_Brief_.
When you return the data, keep each character exactly as it appears.

_Given data_.
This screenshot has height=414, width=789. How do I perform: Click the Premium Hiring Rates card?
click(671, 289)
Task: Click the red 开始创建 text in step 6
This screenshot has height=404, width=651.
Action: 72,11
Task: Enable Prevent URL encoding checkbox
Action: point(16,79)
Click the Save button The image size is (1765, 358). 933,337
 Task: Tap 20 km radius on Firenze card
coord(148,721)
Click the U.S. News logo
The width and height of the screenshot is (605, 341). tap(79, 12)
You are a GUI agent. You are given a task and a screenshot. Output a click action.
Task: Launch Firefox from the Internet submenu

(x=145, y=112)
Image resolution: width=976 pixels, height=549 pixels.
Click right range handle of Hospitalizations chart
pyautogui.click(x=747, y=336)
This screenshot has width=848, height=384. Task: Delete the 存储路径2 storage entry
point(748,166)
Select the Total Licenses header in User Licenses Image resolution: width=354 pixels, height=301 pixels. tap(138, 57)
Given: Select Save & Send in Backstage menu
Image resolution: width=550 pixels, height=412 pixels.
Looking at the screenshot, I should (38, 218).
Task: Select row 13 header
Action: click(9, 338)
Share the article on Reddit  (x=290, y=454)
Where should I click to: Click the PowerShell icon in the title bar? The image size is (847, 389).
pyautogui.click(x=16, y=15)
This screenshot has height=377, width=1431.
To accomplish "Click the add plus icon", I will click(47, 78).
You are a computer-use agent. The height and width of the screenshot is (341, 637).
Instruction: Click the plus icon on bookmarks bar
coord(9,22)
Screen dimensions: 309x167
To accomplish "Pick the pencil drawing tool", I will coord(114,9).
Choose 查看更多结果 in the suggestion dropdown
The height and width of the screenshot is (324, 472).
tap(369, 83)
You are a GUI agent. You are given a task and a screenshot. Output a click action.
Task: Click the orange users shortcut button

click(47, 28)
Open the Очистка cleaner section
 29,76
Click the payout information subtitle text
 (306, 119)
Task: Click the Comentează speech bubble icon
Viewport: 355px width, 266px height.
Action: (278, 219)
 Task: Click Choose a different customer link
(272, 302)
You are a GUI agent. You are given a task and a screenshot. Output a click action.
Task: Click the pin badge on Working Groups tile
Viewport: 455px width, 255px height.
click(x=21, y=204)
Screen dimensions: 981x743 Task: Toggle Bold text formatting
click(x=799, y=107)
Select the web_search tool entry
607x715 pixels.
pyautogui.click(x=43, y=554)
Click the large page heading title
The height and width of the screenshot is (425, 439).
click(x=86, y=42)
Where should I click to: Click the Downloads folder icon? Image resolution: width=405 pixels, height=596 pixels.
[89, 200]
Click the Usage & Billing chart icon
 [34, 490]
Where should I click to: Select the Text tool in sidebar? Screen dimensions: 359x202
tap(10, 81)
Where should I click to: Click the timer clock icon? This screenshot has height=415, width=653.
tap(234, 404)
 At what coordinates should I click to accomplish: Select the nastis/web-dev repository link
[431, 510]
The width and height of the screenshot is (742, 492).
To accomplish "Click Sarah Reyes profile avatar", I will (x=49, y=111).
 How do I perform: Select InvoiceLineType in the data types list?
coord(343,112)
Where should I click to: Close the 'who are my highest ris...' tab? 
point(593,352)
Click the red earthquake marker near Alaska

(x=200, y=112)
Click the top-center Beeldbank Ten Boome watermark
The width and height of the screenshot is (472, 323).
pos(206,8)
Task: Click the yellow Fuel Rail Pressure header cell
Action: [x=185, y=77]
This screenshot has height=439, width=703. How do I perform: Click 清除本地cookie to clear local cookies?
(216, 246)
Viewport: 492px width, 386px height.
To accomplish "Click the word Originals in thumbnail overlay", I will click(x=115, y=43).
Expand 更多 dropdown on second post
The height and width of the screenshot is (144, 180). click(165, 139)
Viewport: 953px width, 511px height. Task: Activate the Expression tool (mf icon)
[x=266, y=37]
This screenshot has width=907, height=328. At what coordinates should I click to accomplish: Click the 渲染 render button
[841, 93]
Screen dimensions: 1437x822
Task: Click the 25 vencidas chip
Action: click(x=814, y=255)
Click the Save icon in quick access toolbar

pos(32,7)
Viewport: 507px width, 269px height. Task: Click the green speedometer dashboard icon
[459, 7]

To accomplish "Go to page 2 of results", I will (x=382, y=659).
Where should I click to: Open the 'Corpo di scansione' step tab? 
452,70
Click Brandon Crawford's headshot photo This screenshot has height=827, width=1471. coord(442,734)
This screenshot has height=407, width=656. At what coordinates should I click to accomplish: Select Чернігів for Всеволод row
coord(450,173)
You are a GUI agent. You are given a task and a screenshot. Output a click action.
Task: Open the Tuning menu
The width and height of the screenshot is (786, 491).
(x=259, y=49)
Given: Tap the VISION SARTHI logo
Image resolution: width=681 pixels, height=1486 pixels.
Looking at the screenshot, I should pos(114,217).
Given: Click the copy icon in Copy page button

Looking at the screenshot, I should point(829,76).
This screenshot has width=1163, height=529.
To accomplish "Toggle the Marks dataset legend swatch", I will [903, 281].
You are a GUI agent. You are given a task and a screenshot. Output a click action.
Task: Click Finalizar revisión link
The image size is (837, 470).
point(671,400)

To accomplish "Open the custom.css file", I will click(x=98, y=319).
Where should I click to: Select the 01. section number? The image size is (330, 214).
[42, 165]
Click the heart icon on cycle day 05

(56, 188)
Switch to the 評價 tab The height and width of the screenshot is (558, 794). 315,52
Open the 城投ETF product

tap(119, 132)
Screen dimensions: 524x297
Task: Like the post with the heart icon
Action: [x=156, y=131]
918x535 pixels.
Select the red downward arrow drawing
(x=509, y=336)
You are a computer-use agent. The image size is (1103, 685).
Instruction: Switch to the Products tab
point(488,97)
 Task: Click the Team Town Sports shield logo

_Answer below_.
This screenshot has height=414, width=789. How do I perform: Click the Premium Hiring Rates card?
click(671, 289)
Task: Click the red 开始创建 text in step 6
This screenshot has height=404, width=651.
Action: 72,11
Task: Enable Prevent URL encoding checkbox
Action: point(16,79)
Click the Save button The image size is (1765, 358). 933,337
 Task: Tap 20 km radius on Firenze card
coord(148,721)
Click the U.S. News logo
The width and height of the screenshot is (605, 341). tap(79, 12)
You are a GUI agent. You are given a task and a screenshot. Output a click action.
Task: Launch Firefox from the Internet submenu

(x=145, y=112)
Image resolution: width=976 pixels, height=549 pixels.
Click right range handle of Hospitalizations chart
pyautogui.click(x=747, y=336)
This screenshot has width=848, height=384. Task: Delete the 存储路径2 storage entry
point(748,166)
Select the Total Licenses header in User Licenses Image resolution: width=354 pixels, height=301 pixels. tap(138, 57)
Given: Select Save & Send in Backstage menu
Image resolution: width=550 pixels, height=412 pixels.
Looking at the screenshot, I should (38, 218).
Task: Select row 13 header
Action: click(9, 338)
Share the article on Reddit  (x=290, y=454)
Where should I click to: Click the PowerShell icon in the title bar? The image size is (847, 389).
pyautogui.click(x=16, y=15)
This screenshot has height=377, width=1431.
To accomplish "Click the add plus icon", I will click(47, 78).
You are a computer-use agent. The height and width of the screenshot is (341, 637).
Instruction: Click the plus icon on bookmarks bar
coord(9,22)
Screen dimensions: 309x167
To accomplish "Pick the pencil drawing tool", I will coord(114,9).
Choose 查看更多结果 in the suggestion dropdown
The height and width of the screenshot is (324, 472).
tap(369, 83)
You are a GUI agent. You are given a task and a screenshot. Output a click action.
Task: Click the orange users shortcut button

click(47, 28)
Open the Очистка cleaner section
 29,76
Click the payout information subtitle text
 (306, 119)
Task: Click the Comentează speech bubble icon
Viewport: 355px width, 266px height.
Action: (278, 219)
 Task: Click Choose a different customer link
(272, 302)
You are a GUI agent. You are given a task and a screenshot. Output a click action.
Task: Click the pin badge on Working Groups tile
Viewport: 455px width, 255px height.
click(x=21, y=204)
Screen dimensions: 981x743 Task: Toggle Bold text formatting
click(x=799, y=107)
Select the web_search tool entry
607x715 pixels.
pyautogui.click(x=43, y=554)
Click the large page heading title
The height and width of the screenshot is (425, 439).
click(x=86, y=42)
Where should I click to: Click the Downloads folder icon? Image resolution: width=405 pixels, height=596 pixels.
[89, 200]
Click the Usage & Billing chart icon
 [34, 490]
Where should I click to: Select the Text tool in sidebar? Screen dimensions: 359x202
tap(10, 81)
Where should I click to: Click the timer clock icon? This screenshot has height=415, width=653.
tap(234, 404)
 At what coordinates should I click to accomplish: Select the nastis/web-dev repository link
[431, 510]
The width and height of the screenshot is (742, 492).
To accomplish "Click Sarah Reyes profile avatar", I will (x=49, y=111).
 How do I perform: Select InvoiceLineType in the data types list?
coord(343,112)
Where should I click to: Close the 'who are my highest ris...' tab? 
point(593,352)
Click the red earthquake marker near Alaska

(x=200, y=112)
Click the top-center Beeldbank Ten Boome watermark
The width and height of the screenshot is (472, 323).
pos(206,8)
Task: Click the yellow Fuel Rail Pressure header cell
Action: [x=185, y=77]
This screenshot has height=439, width=703. How do I perform: Click 清除本地cookie to clear local cookies?
(216, 246)
Viewport: 492px width, 386px height.
To accomplish "Click the word Originals in thumbnail overlay", I will click(x=115, y=43).
Expand 更多 dropdown on second post
The height and width of the screenshot is (144, 180). click(165, 139)
Viewport: 953px width, 511px height. Task: Activate the Expression tool (mf icon)
[x=266, y=37]
This screenshot has width=907, height=328. At what coordinates should I click to accomplish: Click the 渲染 render button
[841, 93]
Screen dimensions: 1437x822
Task: Click the 25 vencidas chip
Action: click(x=814, y=255)
Click the Save icon in quick access toolbar

pos(32,7)
Viewport: 507px width, 269px height. Task: Click the green speedometer dashboard icon
[459, 7]

To accomplish "Go to page 2 of results", I will (x=382, y=659).
Where should I click to: Open the 'Corpo di scansione' step tab? 
452,70
Click Brandon Crawford's headshot photo This screenshot has height=827, width=1471. coord(442,734)
This screenshot has height=407, width=656. At what coordinates should I click to accomplish: Select Чернігів for Всеволод row
coord(450,173)
You are a GUI agent. You are given a task and a screenshot. Output a click action.
Task: Open the Tuning menu
The width and height of the screenshot is (786, 491).
(x=259, y=49)
Given: Tap the VISION SARTHI logo
Image resolution: width=681 pixels, height=1486 pixels.
Looking at the screenshot, I should pos(114,217).
Given: Click the copy icon in Copy page button

Looking at the screenshot, I should point(829,76).
This screenshot has width=1163, height=529.
To accomplish "Toggle the Marks dataset legend swatch", I will [903, 281].
You are a GUI agent. You are given a task and a screenshot. Output a click action.
Task: Click Finalizar revisión link
The image size is (837, 470).
point(671,400)

To accomplish "Open the custom.css file", I will click(x=98, y=319).
Where should I click to: Select the 01. section number? The image size is (330, 214).
[42, 165]
Click the heart icon on cycle day 05

(56, 188)
Switch to the 評價 tab The height and width of the screenshot is (558, 794). 315,52
Open the 城投ETF product

tap(119, 132)
Screen dimensions: 524x297
Task: Like the post with the heart icon
Action: [x=156, y=131]
918x535 pixels.
Select the red downward arrow drawing
(x=509, y=336)
You are a computer-use agent. The image size is (1103, 685).
Instruction: Switch to the Products tab
point(488,97)
 Task: Click the Team Town Sports shield logo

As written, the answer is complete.